ABOUT THIS EXERCISE: All of the data below should be written out again exactly.

Dataset entries
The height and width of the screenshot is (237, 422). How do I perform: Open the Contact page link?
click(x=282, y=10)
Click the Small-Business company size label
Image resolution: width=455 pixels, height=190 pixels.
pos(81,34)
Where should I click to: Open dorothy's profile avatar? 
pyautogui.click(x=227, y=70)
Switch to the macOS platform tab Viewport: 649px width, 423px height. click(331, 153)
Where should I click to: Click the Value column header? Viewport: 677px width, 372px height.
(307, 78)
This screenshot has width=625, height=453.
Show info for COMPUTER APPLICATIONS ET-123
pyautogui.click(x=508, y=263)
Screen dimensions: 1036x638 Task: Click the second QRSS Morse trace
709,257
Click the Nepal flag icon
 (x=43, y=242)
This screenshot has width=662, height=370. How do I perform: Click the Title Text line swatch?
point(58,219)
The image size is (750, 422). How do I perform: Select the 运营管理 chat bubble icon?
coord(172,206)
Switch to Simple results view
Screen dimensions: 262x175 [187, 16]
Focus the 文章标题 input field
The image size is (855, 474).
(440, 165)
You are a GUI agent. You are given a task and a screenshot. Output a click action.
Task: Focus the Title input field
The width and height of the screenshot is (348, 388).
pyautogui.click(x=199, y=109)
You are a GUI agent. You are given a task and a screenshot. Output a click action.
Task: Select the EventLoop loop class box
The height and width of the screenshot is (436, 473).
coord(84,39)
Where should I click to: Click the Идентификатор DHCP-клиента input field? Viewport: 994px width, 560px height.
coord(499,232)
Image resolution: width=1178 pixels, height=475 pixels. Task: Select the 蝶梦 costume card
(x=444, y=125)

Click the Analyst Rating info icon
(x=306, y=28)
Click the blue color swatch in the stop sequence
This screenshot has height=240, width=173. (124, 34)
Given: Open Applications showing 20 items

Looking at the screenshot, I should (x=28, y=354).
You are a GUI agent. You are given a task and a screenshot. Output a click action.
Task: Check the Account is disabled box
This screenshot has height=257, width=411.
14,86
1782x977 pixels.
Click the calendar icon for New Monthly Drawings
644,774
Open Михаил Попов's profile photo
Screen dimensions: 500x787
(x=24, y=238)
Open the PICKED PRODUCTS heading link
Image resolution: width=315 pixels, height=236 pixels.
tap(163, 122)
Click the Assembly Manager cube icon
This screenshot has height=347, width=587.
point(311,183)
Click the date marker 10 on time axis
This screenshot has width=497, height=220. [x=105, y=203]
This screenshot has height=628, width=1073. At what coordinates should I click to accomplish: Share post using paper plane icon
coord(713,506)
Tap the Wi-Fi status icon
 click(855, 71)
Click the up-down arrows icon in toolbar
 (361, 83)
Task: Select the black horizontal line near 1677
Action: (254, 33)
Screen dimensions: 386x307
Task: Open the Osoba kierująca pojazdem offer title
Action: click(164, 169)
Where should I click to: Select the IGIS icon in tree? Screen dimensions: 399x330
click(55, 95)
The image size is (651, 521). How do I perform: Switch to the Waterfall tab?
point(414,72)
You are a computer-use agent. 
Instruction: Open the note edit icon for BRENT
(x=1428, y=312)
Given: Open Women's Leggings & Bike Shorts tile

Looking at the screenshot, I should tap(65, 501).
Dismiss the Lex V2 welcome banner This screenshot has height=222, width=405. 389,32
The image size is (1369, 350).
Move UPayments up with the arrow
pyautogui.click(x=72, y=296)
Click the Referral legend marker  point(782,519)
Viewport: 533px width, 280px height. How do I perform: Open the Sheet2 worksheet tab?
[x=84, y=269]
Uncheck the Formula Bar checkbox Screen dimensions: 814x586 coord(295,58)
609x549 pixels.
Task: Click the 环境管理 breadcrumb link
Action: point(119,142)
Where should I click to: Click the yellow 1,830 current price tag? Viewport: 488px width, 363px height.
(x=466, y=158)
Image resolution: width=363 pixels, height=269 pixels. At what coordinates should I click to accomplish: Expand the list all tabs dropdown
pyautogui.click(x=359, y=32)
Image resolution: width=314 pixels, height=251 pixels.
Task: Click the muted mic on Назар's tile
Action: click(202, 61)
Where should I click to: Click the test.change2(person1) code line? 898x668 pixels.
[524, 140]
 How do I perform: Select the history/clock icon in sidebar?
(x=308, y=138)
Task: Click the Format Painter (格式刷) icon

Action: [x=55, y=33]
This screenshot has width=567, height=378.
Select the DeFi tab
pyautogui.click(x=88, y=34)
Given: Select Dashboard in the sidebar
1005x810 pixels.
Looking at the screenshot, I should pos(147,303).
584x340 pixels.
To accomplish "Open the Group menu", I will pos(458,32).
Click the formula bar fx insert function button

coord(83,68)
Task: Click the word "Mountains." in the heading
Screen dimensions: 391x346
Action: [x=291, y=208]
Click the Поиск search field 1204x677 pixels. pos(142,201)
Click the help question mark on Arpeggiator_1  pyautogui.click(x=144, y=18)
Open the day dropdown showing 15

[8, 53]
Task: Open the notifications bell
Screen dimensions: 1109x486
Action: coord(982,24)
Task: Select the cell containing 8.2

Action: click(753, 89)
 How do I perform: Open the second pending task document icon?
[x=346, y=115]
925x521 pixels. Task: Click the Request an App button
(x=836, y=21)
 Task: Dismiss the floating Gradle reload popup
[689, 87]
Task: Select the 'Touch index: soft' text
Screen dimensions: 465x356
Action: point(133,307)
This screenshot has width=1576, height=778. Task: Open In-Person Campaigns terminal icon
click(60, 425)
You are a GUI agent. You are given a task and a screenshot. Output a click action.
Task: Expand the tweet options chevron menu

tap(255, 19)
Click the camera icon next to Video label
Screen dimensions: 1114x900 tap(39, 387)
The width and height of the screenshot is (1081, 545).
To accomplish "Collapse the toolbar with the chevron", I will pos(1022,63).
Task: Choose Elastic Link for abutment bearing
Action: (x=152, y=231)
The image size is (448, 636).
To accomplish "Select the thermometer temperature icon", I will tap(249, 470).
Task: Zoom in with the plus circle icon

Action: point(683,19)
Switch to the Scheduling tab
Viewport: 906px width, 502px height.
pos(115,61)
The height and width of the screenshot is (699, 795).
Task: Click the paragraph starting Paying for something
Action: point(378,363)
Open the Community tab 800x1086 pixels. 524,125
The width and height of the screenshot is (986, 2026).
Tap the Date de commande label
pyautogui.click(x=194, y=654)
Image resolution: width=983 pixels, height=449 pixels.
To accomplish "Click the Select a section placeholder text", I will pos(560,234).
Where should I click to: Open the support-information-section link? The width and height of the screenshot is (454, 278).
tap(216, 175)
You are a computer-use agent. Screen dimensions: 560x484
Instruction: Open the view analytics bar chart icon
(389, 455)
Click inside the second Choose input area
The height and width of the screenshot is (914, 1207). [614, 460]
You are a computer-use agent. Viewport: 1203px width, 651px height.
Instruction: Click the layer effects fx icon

RESPONSE TO THIS TASK:
The height and width of the screenshot is (237, 422). How do I perform: Open the Contact page link?
click(x=282, y=10)
Click the Small-Business company size label
Image resolution: width=455 pixels, height=190 pixels.
pos(81,34)
Where should I click to: Open dorothy's profile avatar? 
pyautogui.click(x=227, y=70)
Switch to the macOS platform tab Viewport: 649px width, 423px height. click(331, 153)
Where should I click to: Click the Value column header? Viewport: 677px width, 372px height.
(307, 78)
This screenshot has width=625, height=453.
Show info for COMPUTER APPLICATIONS ET-123
pyautogui.click(x=508, y=263)
Screen dimensions: 1036x638 Task: Click the second QRSS Morse trace
709,257
Click the Nepal flag icon
 (x=43, y=242)
This screenshot has width=662, height=370. How do I perform: Click the Title Text line swatch?
point(58,219)
The image size is (750, 422). How do I perform: Select the 运营管理 chat bubble icon?
coord(172,206)
Switch to Simple results view
Screen dimensions: 262x175 [187, 16]
Focus the 文章标题 input field
The image size is (855, 474).
(440, 165)
You are a GUI agent. You are given a task and a screenshot. Output a click action.
Task: Focus the Title input field
The width and height of the screenshot is (348, 388).
pyautogui.click(x=199, y=109)
You are a GUI agent. You are given a task and a screenshot. Output a click action.
Task: Select the EventLoop loop class box
The height and width of the screenshot is (436, 473).
coord(84,39)
Where should I click to: Click the Идентификатор DHCP-клиента input field? Viewport: 994px width, 560px height.
coord(499,232)
Image resolution: width=1178 pixels, height=475 pixels. Task: Select the 蝶梦 costume card
(x=444, y=125)

Click the Analyst Rating info icon
(x=306, y=28)
Click the blue color swatch in the stop sequence
This screenshot has height=240, width=173. (124, 34)
Given: Open Applications showing 20 items

Looking at the screenshot, I should (x=28, y=354).
You are a GUI agent. You are given a task and a screenshot. Output a click action.
Task: Check the Account is disabled box
This screenshot has height=257, width=411.
14,86
1782x977 pixels.
Click the calendar icon for New Monthly Drawings
644,774
Open Михаил Попов's profile photo
Screen dimensions: 500x787
(x=24, y=238)
Open the PICKED PRODUCTS heading link
Image resolution: width=315 pixels, height=236 pixels.
tap(163, 122)
Click the Assembly Manager cube icon
This screenshot has height=347, width=587.
point(311,183)
Click the date marker 10 on time axis
This screenshot has width=497, height=220. [x=105, y=203]
This screenshot has height=628, width=1073. At what coordinates should I click to accomplish: Share post using paper plane icon
coord(713,506)
Tap the Wi-Fi status icon
 click(855, 71)
Click the up-down arrows icon in toolbar
 (361, 83)
Task: Select the black horizontal line near 1677
Action: (254, 33)
Screen dimensions: 386x307
Task: Open the Osoba kierująca pojazdem offer title
Action: click(164, 169)
Where should I click to: Select the IGIS icon in tree? Screen dimensions: 399x330
click(55, 95)
The image size is (651, 521). How do I perform: Switch to the Waterfall tab?
point(414,72)
You are a computer-use agent. 
Instruction: Open the note edit icon for BRENT
(x=1428, y=312)
Given: Open Women's Leggings & Bike Shorts tile

Looking at the screenshot, I should tap(65, 501).
Dismiss the Lex V2 welcome banner This screenshot has height=222, width=405. 389,32
The image size is (1369, 350).
Move UPayments up with the arrow
pyautogui.click(x=72, y=296)
Click the Referral legend marker  point(782,519)
Viewport: 533px width, 280px height. How do I perform: Open the Sheet2 worksheet tab?
[x=84, y=269]
Uncheck the Formula Bar checkbox Screen dimensions: 814x586 coord(295,58)
609x549 pixels.
Task: Click the 环境管理 breadcrumb link
Action: point(119,142)
Where should I click to: Click the yellow 1,830 current price tag? Viewport: 488px width, 363px height.
(x=466, y=158)
Image resolution: width=363 pixels, height=269 pixels. At what coordinates should I click to accomplish: Expand the list all tabs dropdown
pyautogui.click(x=359, y=32)
Image resolution: width=314 pixels, height=251 pixels.
Task: Click the muted mic on Назар's tile
Action: click(202, 61)
Where should I click to: Click the test.change2(person1) code line? 898x668 pixels.
[524, 140]
 How do I perform: Select the history/clock icon in sidebar?
(x=308, y=138)
Task: Click the Format Painter (格式刷) icon

Action: [x=55, y=33]
This screenshot has width=567, height=378.
Select the DeFi tab
pyautogui.click(x=88, y=34)
Given: Select Dashboard in the sidebar
1005x810 pixels.
Looking at the screenshot, I should pos(147,303).
584x340 pixels.
To accomplish "Open the Group menu", I will pos(458,32).
Click the formula bar fx insert function button

coord(83,68)
Task: Click the word "Mountains." in the heading
Screen dimensions: 391x346
Action: [x=291, y=208]
Click the Поиск search field 1204x677 pixels. pos(142,201)
Click the help question mark on Arpeggiator_1  pyautogui.click(x=144, y=18)
Open the day dropdown showing 15

[8, 53]
Task: Open the notifications bell
Screen dimensions: 1109x486
Action: coord(982,24)
Task: Select the cell containing 8.2

Action: click(753, 89)
 How do I perform: Open the second pending task document icon?
[x=346, y=115]
925x521 pixels. Task: Click the Request an App button
(x=836, y=21)
 Task: Dismiss the floating Gradle reload popup
[689, 87]
Task: Select the 'Touch index: soft' text
Screen dimensions: 465x356
Action: point(133,307)
This screenshot has width=1576, height=778. Task: Open In-Person Campaigns terminal icon
click(60, 425)
You are a GUI agent. You are given a task and a screenshot. Output a click action.
Task: Expand the tweet options chevron menu

tap(255, 19)
Click the camera icon next to Video label
Screen dimensions: 1114x900 tap(39, 387)
The width and height of the screenshot is (1081, 545).
To accomplish "Collapse the toolbar with the chevron", I will pos(1022,63).
Task: Choose Elastic Link for abutment bearing
Action: (x=152, y=231)
The image size is (448, 636).
To accomplish "Select the thermometer temperature icon", I will tap(249, 470).
Task: Zoom in with the plus circle icon

Action: point(683,19)
Switch to the Scheduling tab
Viewport: 906px width, 502px height.
pos(115,61)
The height and width of the screenshot is (699, 795).
Task: Click the paragraph starting Paying for something
Action: point(378,363)
Open the Community tab 800x1086 pixels. 524,125
The width and height of the screenshot is (986, 2026).
Tap the Date de commande label
pyautogui.click(x=194, y=654)
Image resolution: width=983 pixels, height=449 pixels.
To accomplish "Click the Select a section placeholder text", I will pos(560,234).
Where should I click to: Open the support-information-section link? The width and height of the screenshot is (454, 278).
tap(216, 175)
You are a computer-use agent. Screen dimensions: 560x484
Instruction: Open the view analytics bar chart icon
(389, 455)
Click inside the second Choose input area
The height and width of the screenshot is (914, 1207). [614, 460]
You are a computer-use agent. Viewport: 1203px width, 651px height.
Instruction: Click the layer effects fx icon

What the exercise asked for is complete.